Stored data Block Start

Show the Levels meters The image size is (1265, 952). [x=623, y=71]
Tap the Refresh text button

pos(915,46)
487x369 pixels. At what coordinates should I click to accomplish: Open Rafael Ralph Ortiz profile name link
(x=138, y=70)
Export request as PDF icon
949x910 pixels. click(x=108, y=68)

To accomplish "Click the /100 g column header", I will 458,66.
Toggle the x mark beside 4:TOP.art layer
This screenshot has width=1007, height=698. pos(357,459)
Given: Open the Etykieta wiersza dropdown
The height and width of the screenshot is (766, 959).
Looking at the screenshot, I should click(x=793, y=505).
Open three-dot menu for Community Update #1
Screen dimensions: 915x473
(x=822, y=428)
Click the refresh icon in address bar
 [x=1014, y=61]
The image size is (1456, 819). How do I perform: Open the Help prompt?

Stored data Block End

_Prompt_. A reply should hold exactly the lines from the one containing "Click the refresh icon in address bar" through the end of the data above, nothing more.

_Exercise solution_.
Click the refresh icon in address bar
 [x=1014, y=61]
The image size is (1456, 819). How do I perform: Open the Help prompt?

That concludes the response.